[Text section Boundary: Start]
Answers to “Can you recognise this book, movie, …”

How did you go with last week’s quiz, where we asked you to identify the book, movie, television series, play or poem based on a few words

1. 42

Hitchiker’s Guide to the Galaxy a novel by Douglas Adams.

The number 42 was the answer to the ultimate question of life, the universe and everything. A super computer, Deep Thought, was created to come up with the answer, which it did, although it took seven and a half million years to do it, and by then, no one knew what the original question was.

2. A handbag

The Importance of Being Earnest a play by Oscar Wilde.

As children, we devoured books, especially second-hand books we’d get from the opportunity shops. Back in those days, there were a lot books about girls going to boarding school.  The Merry books, by Clare Mallory, were our absolute favorites.  In Merry Begins (I think), they put on a play—The Importance of Being Earnest—and that line, about the handbag, came up in the book.  It wasn’t till years later that we actually saw the play.
[Text section Boundary: End]
To do:
1 - Name every author the quiz answers page credits with a work.
2 - Carry on the quiz answers page from its last sentence.
[Dataset entries Boundary: Start]
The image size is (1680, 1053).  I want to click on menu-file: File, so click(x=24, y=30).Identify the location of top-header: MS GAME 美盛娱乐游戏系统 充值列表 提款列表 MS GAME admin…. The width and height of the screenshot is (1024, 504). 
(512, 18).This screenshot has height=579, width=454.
[Dataset entries Boundary: End]
[Dataset entries Boundary: Start]
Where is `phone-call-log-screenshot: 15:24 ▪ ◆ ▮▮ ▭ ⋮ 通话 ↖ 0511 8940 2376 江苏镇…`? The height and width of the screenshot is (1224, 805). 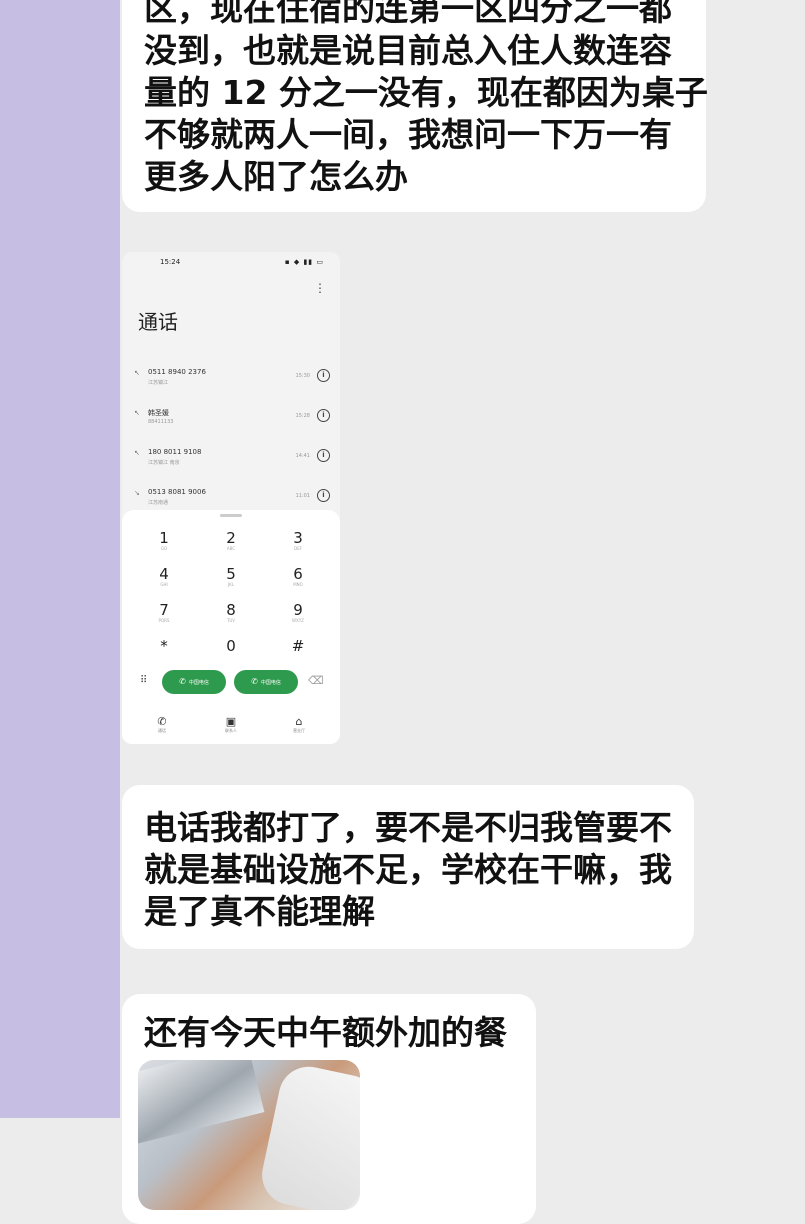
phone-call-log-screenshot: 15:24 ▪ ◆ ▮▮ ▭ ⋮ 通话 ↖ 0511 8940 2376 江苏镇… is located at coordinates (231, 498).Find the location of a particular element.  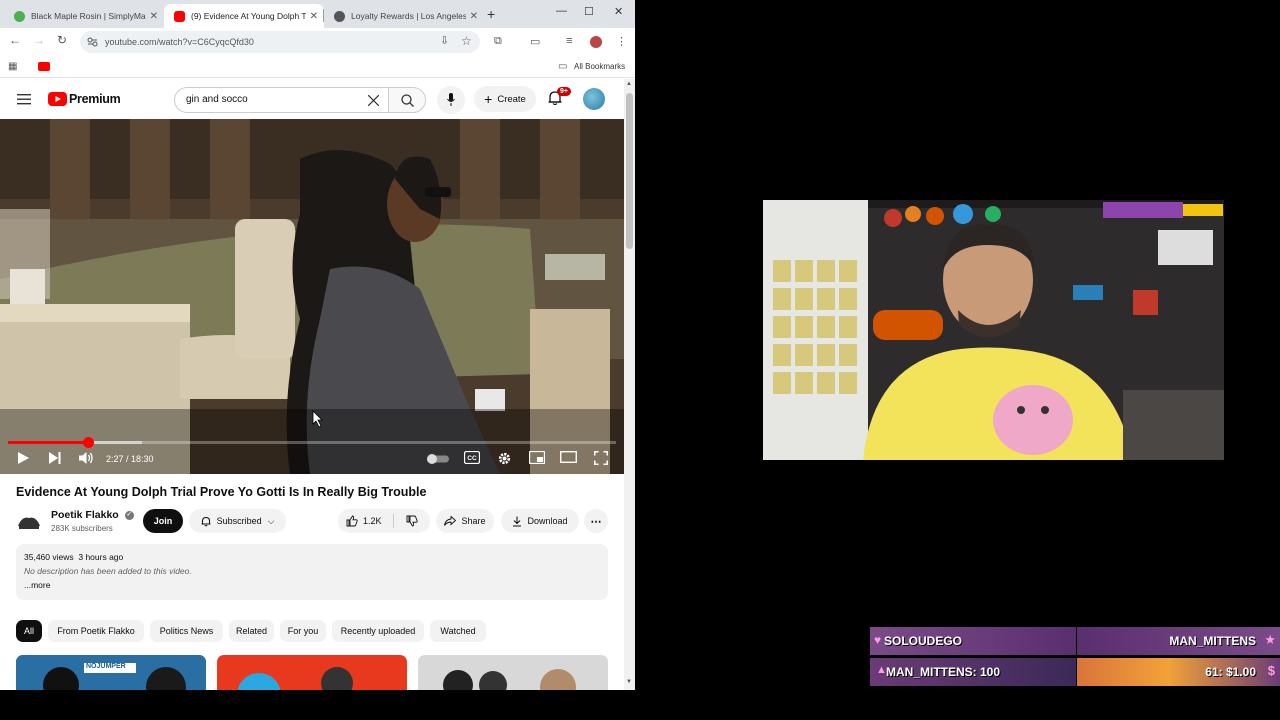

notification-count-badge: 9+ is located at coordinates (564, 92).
[Dataset entries Boundary: End]
Task-by-task outputs:
1 -
Douglas Adams
Oscar Wilde
Clare Mallory

2 -
3. As you wish

Princess Bride.  The book was written by William Goldman—which I confess I haven’t read—but I have seen the movie so many times I can almost say the lines along with the characters. There are so many quotable quotes.  “Inconceivable.”  “Have fun storming the castle.”  “Only mostly dead.” And, of course, the absolutely unforgettable, classic, “My name is Inigo Montoya. You killed my father. Prepare to die.”

4. Beam me up

“Beam me up, Scotty,” is from Star Trek, the original series.  Can’t say any more than that.

5. Elementary

I believe that in Arthur Conan Doyle’s books, Sherlock Holmes never said “Elementary my dear Watson.”  That came later, in the films.  Although Holmes did say the word, “Elementary,” in The Crooked Man.

The word—the phrase, in fact—is, however, indelibly associated with Sherlock Holmes.  So much so that a recent television series about a modern-day Holmes and Watson was called Elementary, and no explanation of the title was needed.

6. Frankly, my dear

A little bit of a cheat on this one, because it usually comes with the rest of the sentence.  “Frankly my dear, I don’t give a damn.”

Yes, it’s Rhett Butler in the 1939 movie Gone With the Wind.  In Margaret Mitchell’s book the film was based on, I believe he said something more along the lines of “Frankly, I don’t give a damn.”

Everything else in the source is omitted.